Открыв дверь купе, я обнаружил на нижней полке незнакомого мне мужчину с дочкой, которые смотрели, что-то на ноутбке, и тут же закрыл дверь. Перепроверив номер купе и убедившись, что я пришел на свое место я уже уверенней открыл дверь. И правда – на нижней полке, свернувшись, посапывала словоохотливая попутчица, а обладатель полноформатных наушниках Sennhaiser спал прямо в них. Как это у него получается, неудобно же!

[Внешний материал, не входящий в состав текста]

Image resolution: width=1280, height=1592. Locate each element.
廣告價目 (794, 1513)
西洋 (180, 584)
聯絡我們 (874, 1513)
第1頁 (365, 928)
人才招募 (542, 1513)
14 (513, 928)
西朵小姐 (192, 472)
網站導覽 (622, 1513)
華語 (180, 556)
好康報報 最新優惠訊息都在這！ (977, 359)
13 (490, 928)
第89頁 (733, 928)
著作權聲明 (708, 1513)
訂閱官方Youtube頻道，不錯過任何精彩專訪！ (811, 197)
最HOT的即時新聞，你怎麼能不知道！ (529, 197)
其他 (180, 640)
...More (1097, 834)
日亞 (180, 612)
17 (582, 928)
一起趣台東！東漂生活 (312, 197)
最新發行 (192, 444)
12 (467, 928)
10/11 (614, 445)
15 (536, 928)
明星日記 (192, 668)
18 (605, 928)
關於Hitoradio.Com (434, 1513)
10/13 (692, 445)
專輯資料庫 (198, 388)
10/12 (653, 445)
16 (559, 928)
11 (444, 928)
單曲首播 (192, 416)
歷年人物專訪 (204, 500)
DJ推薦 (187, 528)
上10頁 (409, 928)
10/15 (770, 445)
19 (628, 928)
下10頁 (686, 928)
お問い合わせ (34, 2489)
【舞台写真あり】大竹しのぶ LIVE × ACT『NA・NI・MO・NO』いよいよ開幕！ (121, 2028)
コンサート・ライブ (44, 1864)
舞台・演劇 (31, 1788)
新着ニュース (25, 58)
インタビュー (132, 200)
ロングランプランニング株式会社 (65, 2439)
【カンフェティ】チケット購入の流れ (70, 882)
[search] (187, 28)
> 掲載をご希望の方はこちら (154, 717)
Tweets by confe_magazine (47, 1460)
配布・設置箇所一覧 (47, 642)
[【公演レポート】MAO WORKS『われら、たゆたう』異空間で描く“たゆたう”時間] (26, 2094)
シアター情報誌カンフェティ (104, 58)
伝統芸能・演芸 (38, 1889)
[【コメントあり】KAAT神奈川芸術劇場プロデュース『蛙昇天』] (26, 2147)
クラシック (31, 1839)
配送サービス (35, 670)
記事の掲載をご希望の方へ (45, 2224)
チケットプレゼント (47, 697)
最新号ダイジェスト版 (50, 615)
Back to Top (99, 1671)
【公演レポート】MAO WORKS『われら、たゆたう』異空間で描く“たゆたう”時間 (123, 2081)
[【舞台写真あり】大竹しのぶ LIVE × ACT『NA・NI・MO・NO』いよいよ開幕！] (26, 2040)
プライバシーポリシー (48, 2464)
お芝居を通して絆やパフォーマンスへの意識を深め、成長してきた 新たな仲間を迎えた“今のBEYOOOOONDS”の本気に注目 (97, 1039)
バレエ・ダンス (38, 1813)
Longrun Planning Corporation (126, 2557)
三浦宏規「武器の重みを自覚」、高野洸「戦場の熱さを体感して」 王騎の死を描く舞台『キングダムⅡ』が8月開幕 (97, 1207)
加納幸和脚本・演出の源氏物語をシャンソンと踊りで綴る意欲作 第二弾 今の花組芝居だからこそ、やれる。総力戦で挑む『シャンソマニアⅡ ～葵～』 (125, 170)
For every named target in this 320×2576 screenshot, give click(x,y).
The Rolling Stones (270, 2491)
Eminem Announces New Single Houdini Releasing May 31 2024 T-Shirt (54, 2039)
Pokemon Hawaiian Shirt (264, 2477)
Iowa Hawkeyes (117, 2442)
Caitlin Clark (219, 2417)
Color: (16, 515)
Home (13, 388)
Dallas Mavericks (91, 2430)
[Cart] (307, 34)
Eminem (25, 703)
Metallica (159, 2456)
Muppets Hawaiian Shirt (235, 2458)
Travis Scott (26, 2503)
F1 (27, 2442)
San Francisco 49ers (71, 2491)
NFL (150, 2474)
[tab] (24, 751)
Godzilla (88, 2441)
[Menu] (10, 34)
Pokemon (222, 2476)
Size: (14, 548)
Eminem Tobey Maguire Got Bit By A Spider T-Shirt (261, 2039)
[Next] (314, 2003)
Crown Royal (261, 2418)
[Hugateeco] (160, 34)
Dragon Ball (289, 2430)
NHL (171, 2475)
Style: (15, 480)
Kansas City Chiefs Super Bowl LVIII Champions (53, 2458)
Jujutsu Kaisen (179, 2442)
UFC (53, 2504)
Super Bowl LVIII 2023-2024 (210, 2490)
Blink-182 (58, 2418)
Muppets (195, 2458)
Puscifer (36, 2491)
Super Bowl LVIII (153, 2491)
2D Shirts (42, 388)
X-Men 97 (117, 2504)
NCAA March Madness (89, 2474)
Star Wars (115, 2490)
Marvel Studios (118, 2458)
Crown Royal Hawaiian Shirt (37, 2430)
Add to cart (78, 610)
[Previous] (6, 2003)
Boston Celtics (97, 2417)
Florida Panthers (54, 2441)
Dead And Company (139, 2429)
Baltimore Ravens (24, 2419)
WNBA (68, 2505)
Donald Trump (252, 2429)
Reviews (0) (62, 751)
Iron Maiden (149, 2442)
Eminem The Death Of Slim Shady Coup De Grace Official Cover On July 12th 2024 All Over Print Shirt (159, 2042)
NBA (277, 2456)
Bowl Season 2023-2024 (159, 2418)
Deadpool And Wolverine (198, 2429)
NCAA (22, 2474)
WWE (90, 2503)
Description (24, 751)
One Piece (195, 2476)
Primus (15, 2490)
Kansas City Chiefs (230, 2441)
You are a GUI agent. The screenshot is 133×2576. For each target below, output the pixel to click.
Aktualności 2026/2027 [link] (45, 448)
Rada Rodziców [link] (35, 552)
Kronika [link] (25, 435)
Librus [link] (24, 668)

Я залез на свою полку и взглянул в окно. Там тянулись леса, а от родных степей ничего не осталось, и я задернул штору. Перед тем как уснуть, я подумал, что утром, когда попутчица учует мой перегар, ее идеал в моем лице разрушится окончательно. Уснул я с улыбкой.
* * *
Тихо хрустнув, поезд остановился. Люди на перроне куда-то бежали, спешили, и я тут же узнал столицу, вечно опаздывающую, кричащую. К метро я шел медленно, наслаждаясь, и такая легкая походка была издевательством над жителями столицы, я нет-нет да ловил на себе их недовольные взгляды.
Клаус Майне в моих не тру «Sennhaiser» пел – «No one like you», и я, несмотря на то, что песня посвящалась девушке, решил вырвать фразу из контекста и приписать ее на свой счет.